Mar 28 2026 APP 2.0.0-beta40 will be released in 7 days.
It did take a long time to have the work finished on this and it will have a major performance boost of 30-50% over 2.0.0-beta39 from calibration to integration. We extensively optimized many critical parts of APP. All has been tested to guarantee correct optimizations. Drizzle and image resampling is much faster for instance, those modules have been completely rewritten. Much less memory usage. LNC 2.0 will be released which works much better and faster than LNC in it's current state. And more, all will be added to the release notes in the coming weeks...
Update on the 2.0.0 release & the full manual
We are getting close to the 2.0.0 stable release and the full manual. The manual will soon become available on the website and also in PDF format. Both versions will be identical and once released, will start to follow the APP release cycle and thus will stay up-to-date to the latest APP version.
Once 2.0.0 is released, the price for APP will increase. Owner's license holders will not need to pay an upgrade fee to use 2.0.0, neither do Renter's license holders.
Thank you for offering the M1/ARM version and support.
I am using APP on a MBP 14" / M1 Pro / 16 GB RAM.
It is relatively fast. Results are like always stunning 🙂
The multi-window GUI is pretty non-standard and the focus on the active window is very confusing and not adapted to any app I ever used. The Image viewer keeps dropping into the background when the mouse is not focused on the viewer. Somewhat annoying.
Speed: ... Looking at the Activity Monitor during processing & stacking: 400% CPU, 0% GPU.... wow ... this is not taking any advantage of the available hardware... I hope that will be changing will Vulcan.
With this heavy CPU usage, the battery drains in real time like nothing I have seen before on this machine. The bottom of the MBP chassis is getting really hot... this is the only app, where I observe this drastic behaviour 🙁
OK... people compare APP to other processing tools... I don't think this is the right forum for this ... anyway: Affinity Photo is MUCH faster, uses Metal and Core Graphics and gives very good results. No battery drain, no heating, and full utilisation of the GPU.
I still like the APP results better for the time being. Your processing algorithms are just amazing! Waiting for full utilisation of the Mac hardware in the future.
I don't know whether this comparison is quite fair, GPU operations are very efficient for a certain class of operation, for example applying the same transformation to multiple blocks of an image in parallel with no dependency from the result of one operation to the input of the next, but a lot of algorithms are not like that and APP probably falls into the latter category for many of its functions, in fact to make a sweeping statement the majority of traditional CPU algorithms are not suitable for GPU, whereas any GPU algorithm can run on a CPU at lower throughput. I have no doubt Aries Productions are constantly reviewing their code to see if there are new techniques that can be parallelised without dependencies between simultaneously operating cores.
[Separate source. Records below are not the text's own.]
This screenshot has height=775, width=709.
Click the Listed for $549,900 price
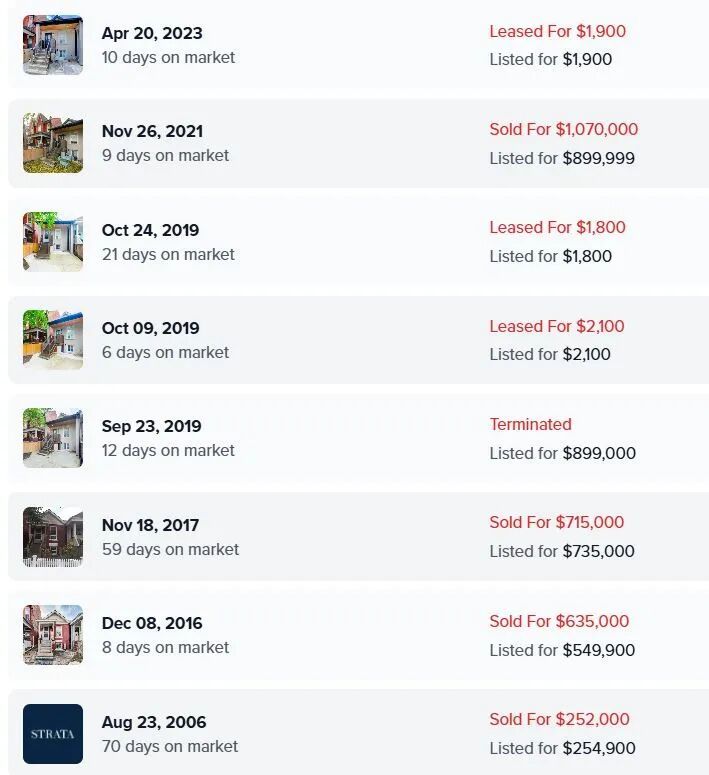pyautogui.click(x=562, y=650)
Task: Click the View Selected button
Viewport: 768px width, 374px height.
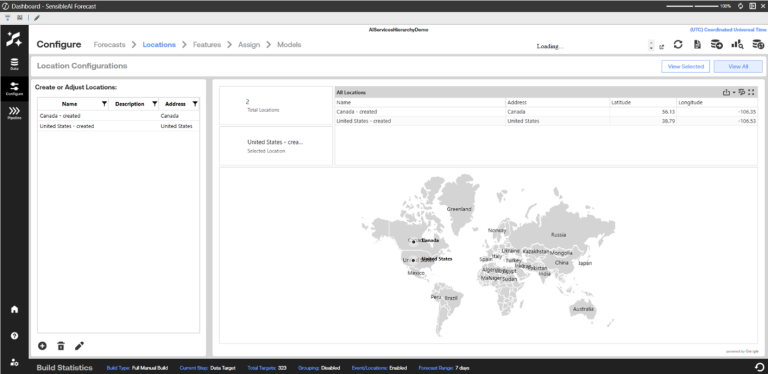Action: click(685, 67)
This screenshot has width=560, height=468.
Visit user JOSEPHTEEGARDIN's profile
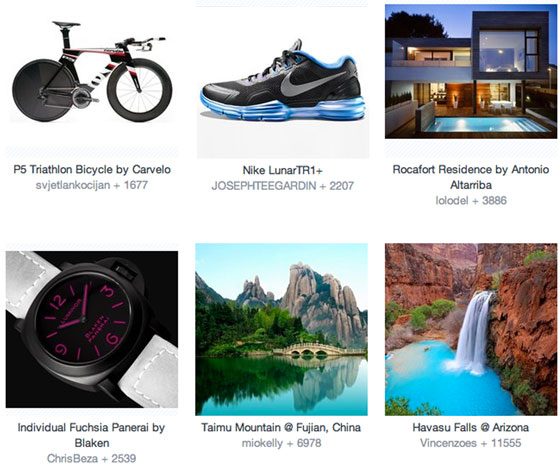(264, 186)
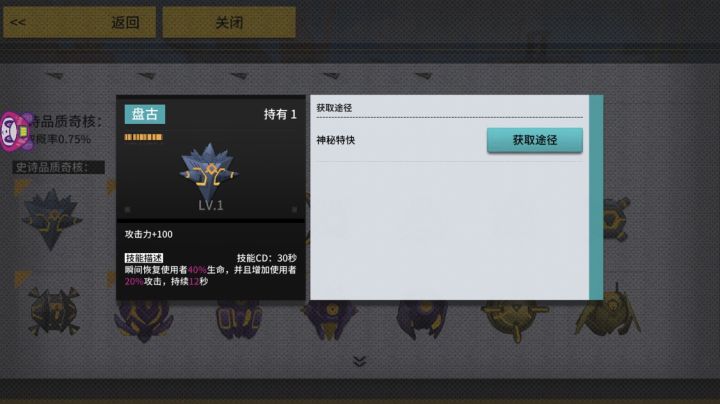Select the crossbones-style core icon bottom-left

[x=54, y=311]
It is indeed not possible for all algorithms for sure, like Jonathan mentions here. And APP is using quite a bit more complex algorithms then Affinity at the moment, which is a choice of the developer. A simpler one is faster, maybe suited for the GPU, just like packages as DSS, they are also fast, but it comes with the downside that less data can be properly registered, calibrated etc. The more complex your data, the more you'll have a benefit from these more complex algorithms.
That's not to say we can't use the GPU more at all, we will, but this is quite tricky to implement and other priorities are at the moment higher up. We will start work on it in a future version though.
OK... (good!) Point taken. Indeed it seems that during the actual stacking Affinity does not use any GPU either.
So the reason for Affinity being so much faster must be a different and less elaborated processing.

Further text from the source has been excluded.